- Born: Loyd C. Sigmon May 6, 1909 Stigler, Oklahoma, U.S.
- Died: June 2, 2004 (aged 95) Bartlesville, Oklahoma, U.S.
- Occupation: Radio broadcaster
- Known for: Creator and namesake of Sig Alert
- Spouse: Patricia Lee

= Loyd Sigmon =

American radio broadcaster

Loyd C. Sigmon (May 6, 1909 – June 2, 2004) was an American radio broadcaster, best known as the creator and namesake of Sig Alert.

== Early life ==
Sigmon was born in Stigler, Oklahoma to a cattle-ranching family. He soon became interested in radio, earning his amateur ("ham") radio license at age 14. His broadcasting career began in 1932 at the Boston Short Wave and Television Laboratories. In 1941 he was hired as an engineer for MacMillan Petroleum Company's flagship radio station, KMPC, in Los Angeles, California. That job was interrupted by World War II; he served in the United States Army Signal Corps on General Dwight D. Eisenhower's staff.

== Career ==
Sigmon resumed his job in Los Angeles after the war, rising to the position of Executive Vice President with Gene Autry's Golden West Broadcasters, which owned eight radio and two television stations on the west coast, including KMPC.

····················

■ Study questions ■
1. Answer these questions from the biography of Loyd Sigmon, one per line:
(a) At what age did Sigmon earn his amateur radio license?
(b) In what branch of service did he serve during World War II?
(c) To what position did he rise with Golden West Broadcasters?
2. Turn the paragraph of the Loyd Sigmon biography that begins "Sigmon was born in Stigler" into a short list that keeps its main facts.

■ Data shown ■
····················

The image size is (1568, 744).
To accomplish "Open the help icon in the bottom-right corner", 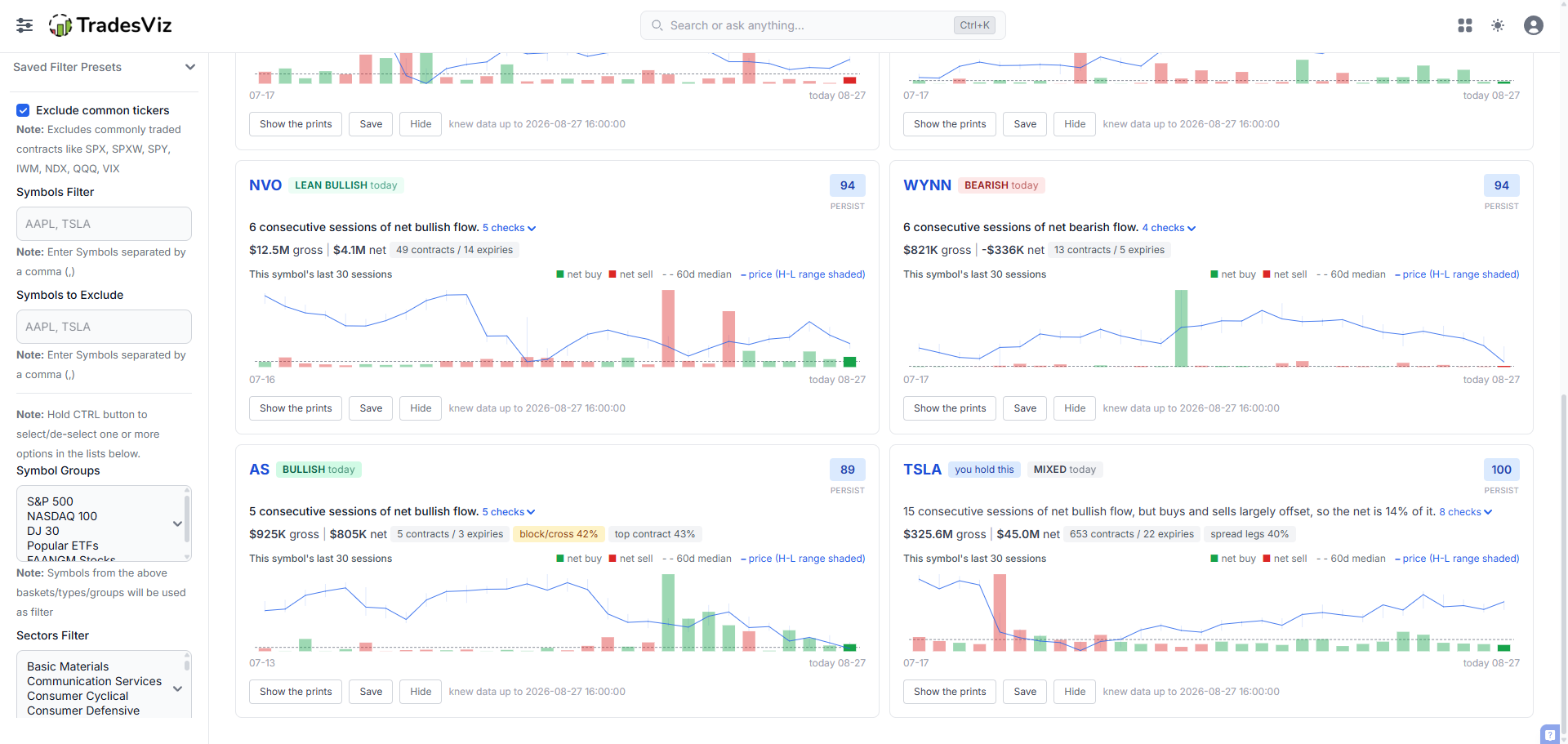I will tap(1549, 734).
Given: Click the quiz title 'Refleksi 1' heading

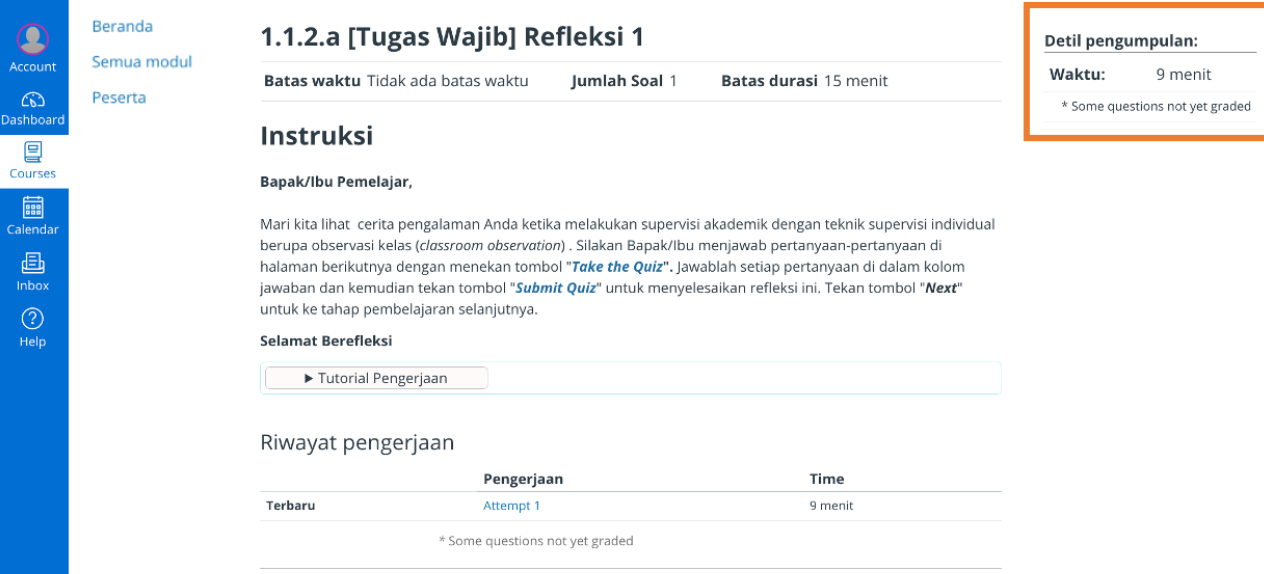Looking at the screenshot, I should point(452,37).
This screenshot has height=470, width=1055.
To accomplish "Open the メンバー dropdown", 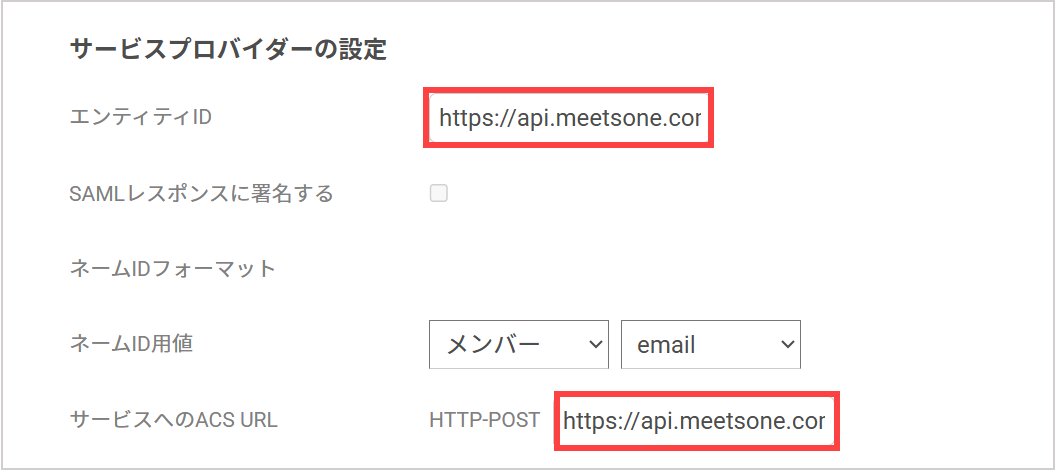I will [519, 344].
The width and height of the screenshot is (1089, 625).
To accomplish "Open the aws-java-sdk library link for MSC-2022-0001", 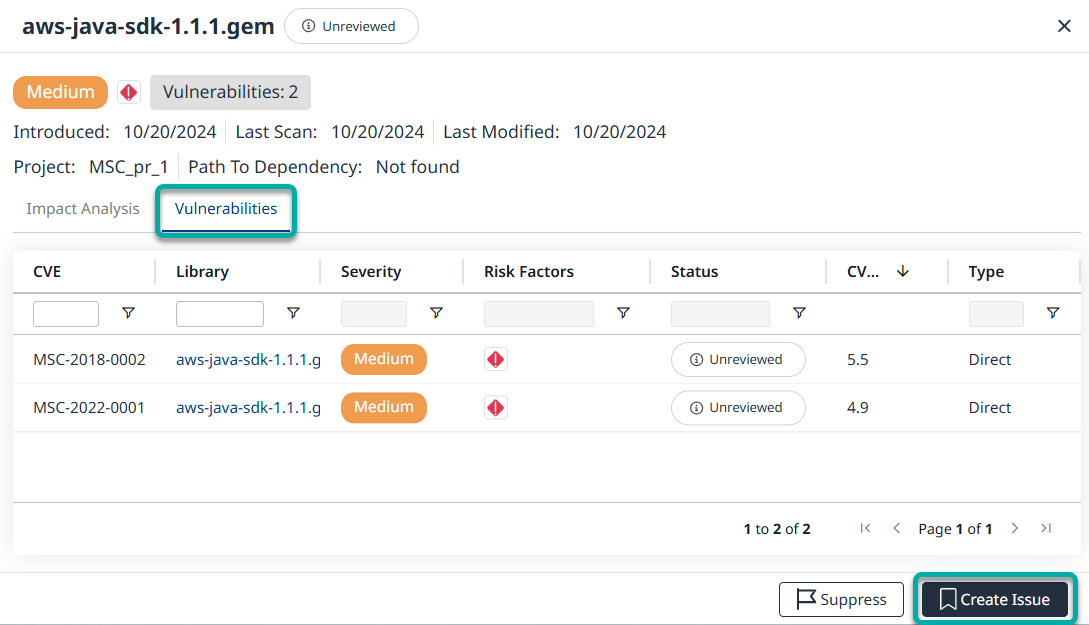I will click(x=248, y=407).
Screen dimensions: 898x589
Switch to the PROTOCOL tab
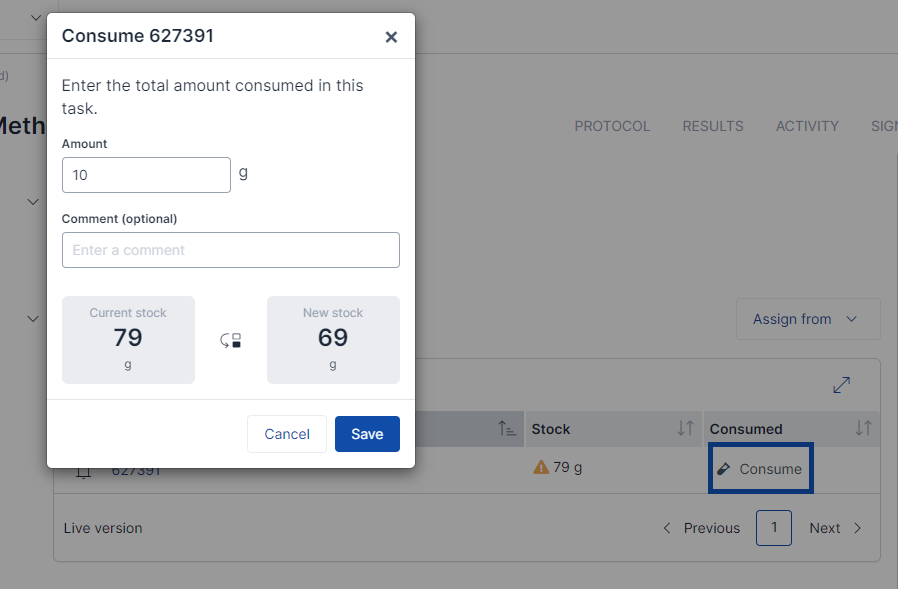tap(612, 126)
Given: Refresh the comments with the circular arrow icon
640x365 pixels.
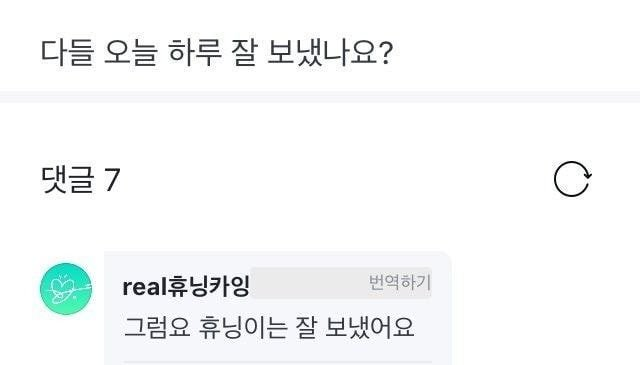Looking at the screenshot, I should pos(572,179).
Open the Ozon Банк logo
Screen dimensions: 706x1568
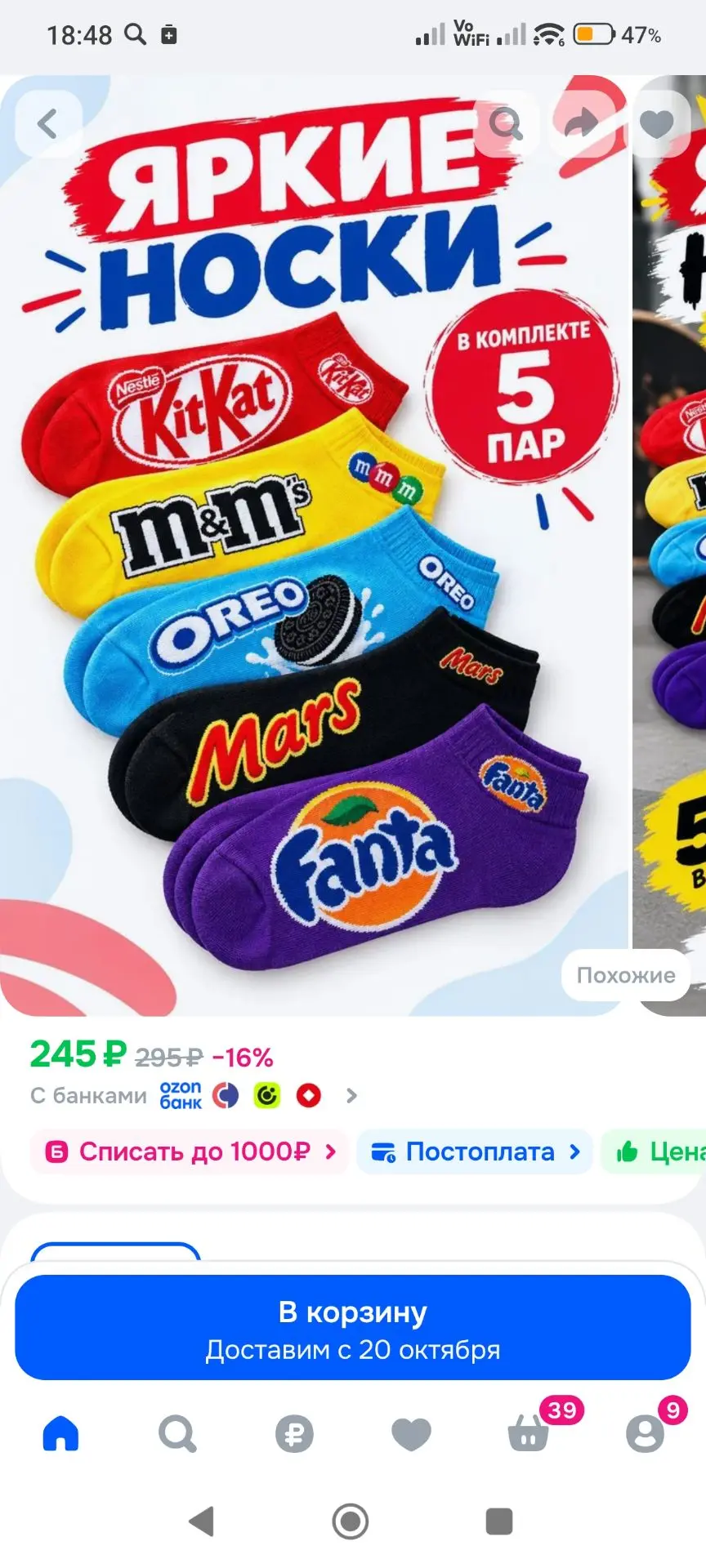tap(181, 1095)
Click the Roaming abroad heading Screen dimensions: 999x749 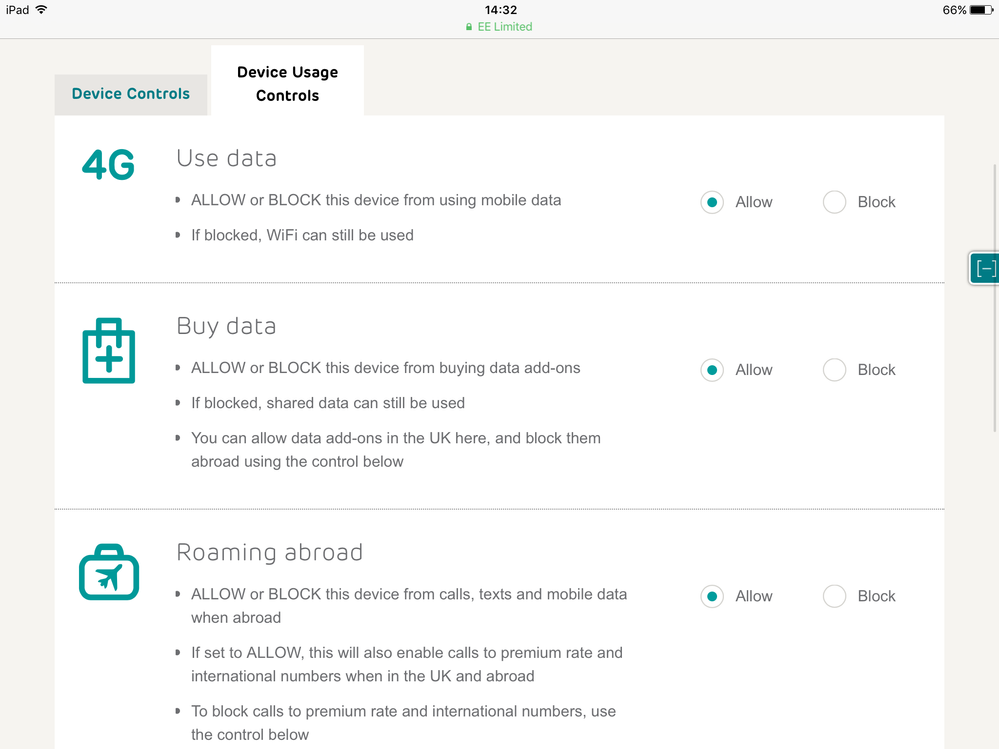269,552
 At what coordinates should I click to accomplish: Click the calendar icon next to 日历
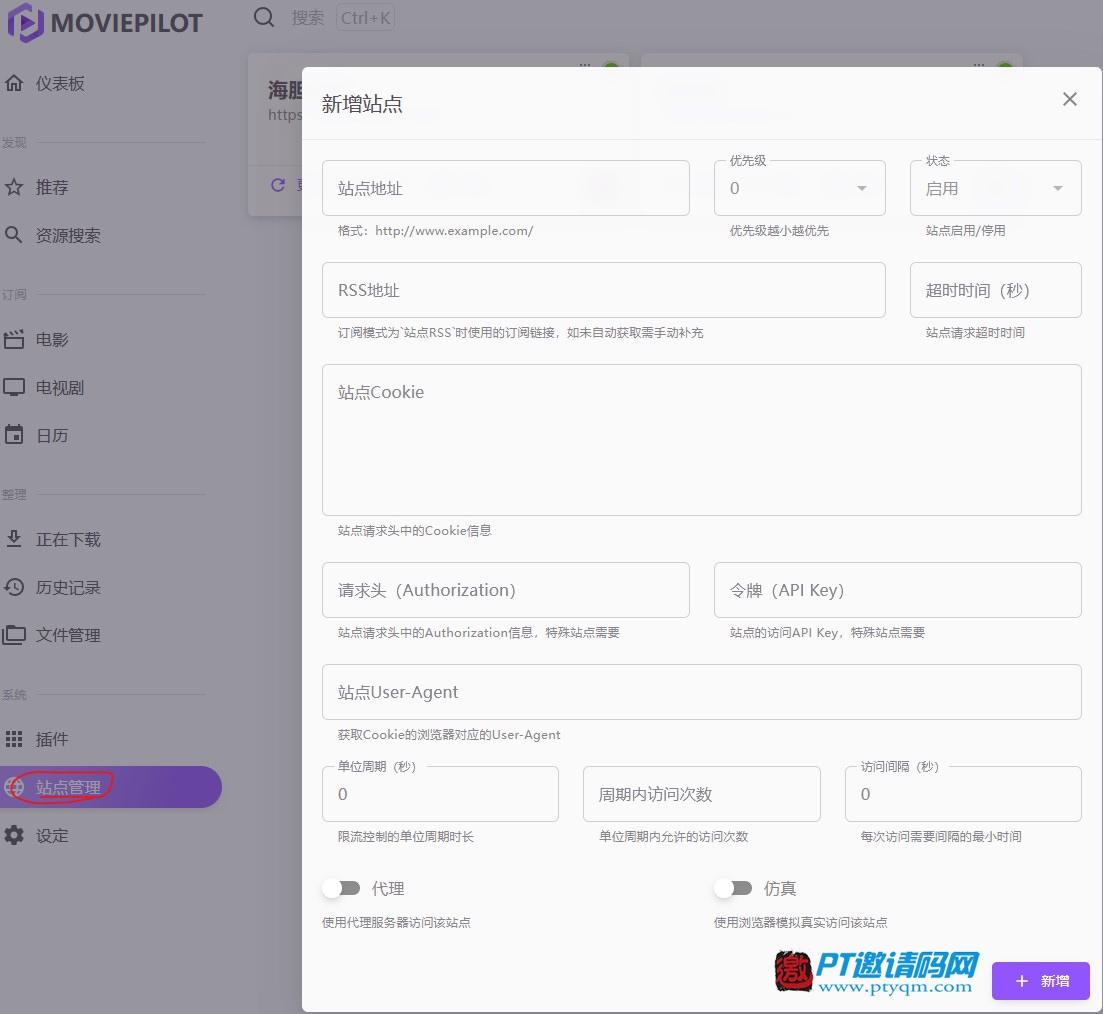[x=14, y=435]
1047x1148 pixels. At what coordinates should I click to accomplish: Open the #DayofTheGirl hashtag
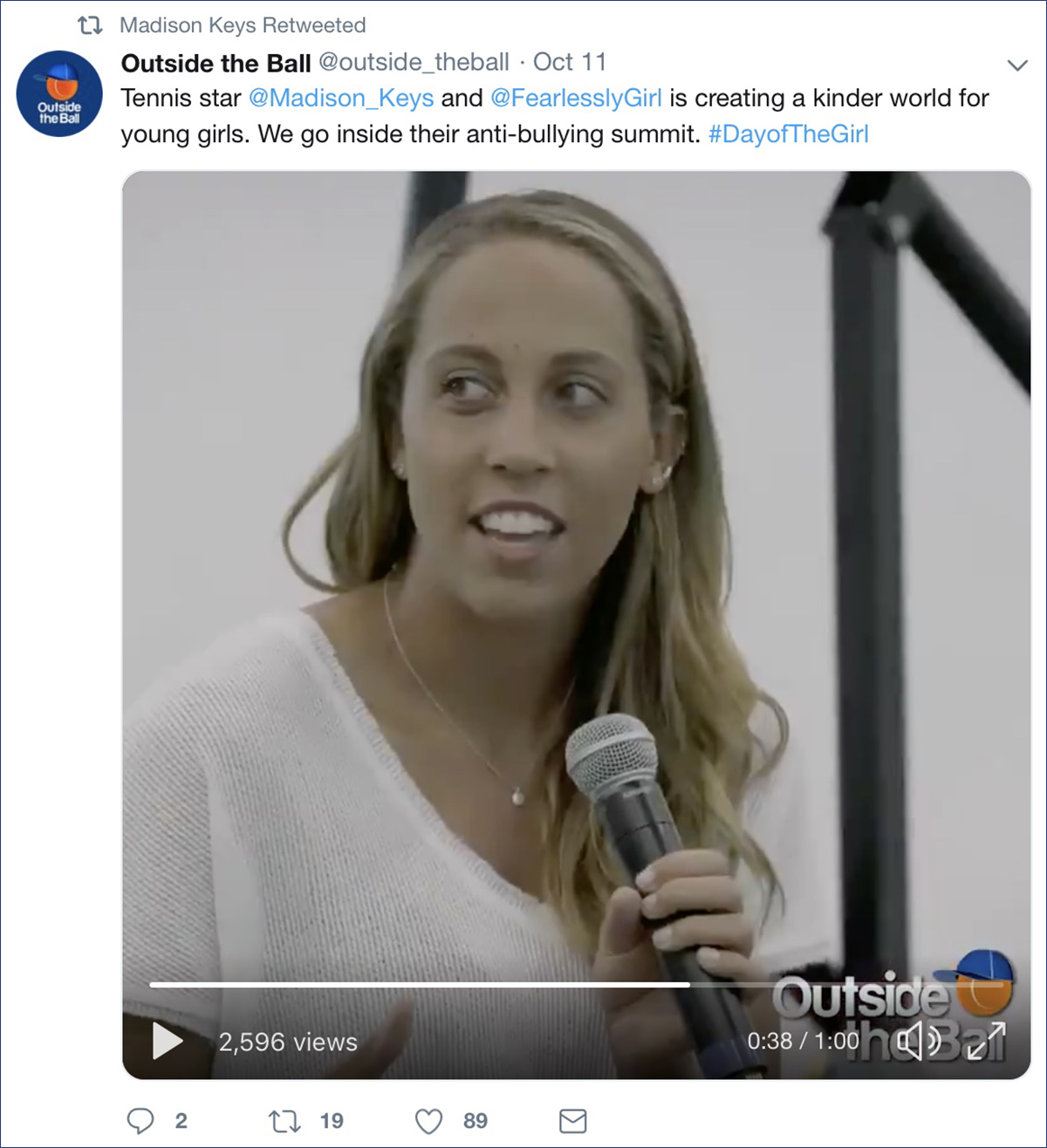tap(789, 134)
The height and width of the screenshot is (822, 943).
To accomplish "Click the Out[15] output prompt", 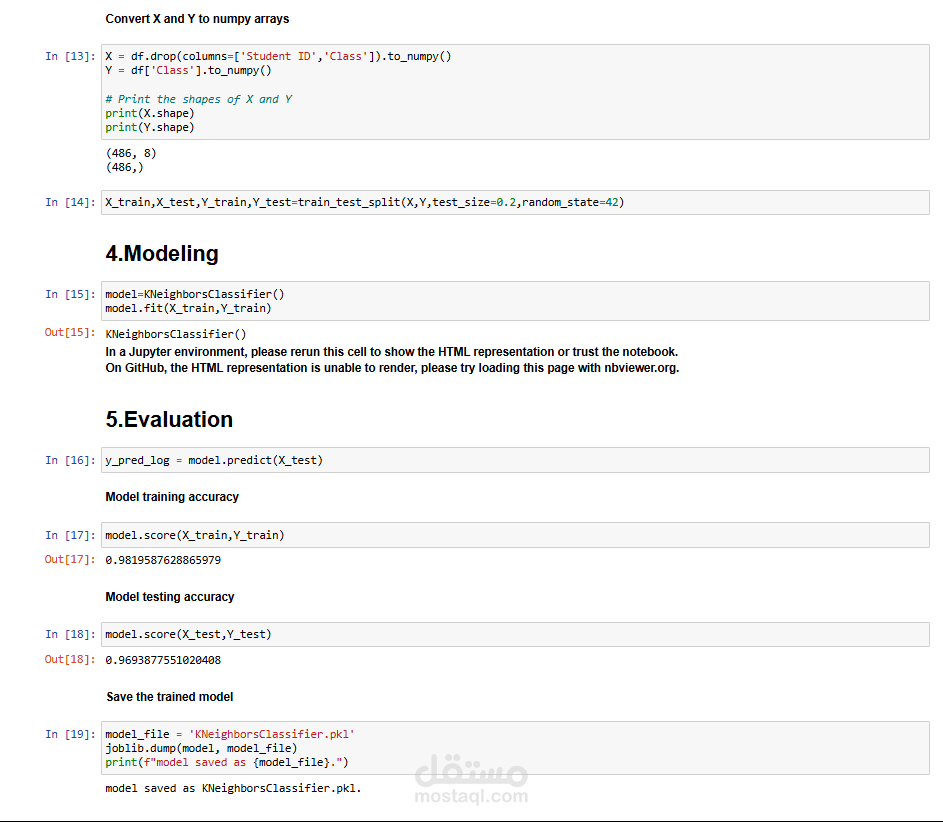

····················

■ Task responses ■
1.
(a) At age 14.
(b) The United States Army Signal Corps.
(c) Executive Vice President.

2.
- Born in Stigler, Oklahoma, to a cattle-ranching family
- Earned his amateur ("ham") radio license at age 14
- Began his broadcasting career in 1932 at the Boston Short Wave and Television Laboratories
- Hired in 1941 as an engineer for KMPC, MacMillan Petroleum Company's flagship radio station in Los Angeles, California
- During World War II, served in the United States Army Signal Corps on General Dwight D. Eisenhower's staff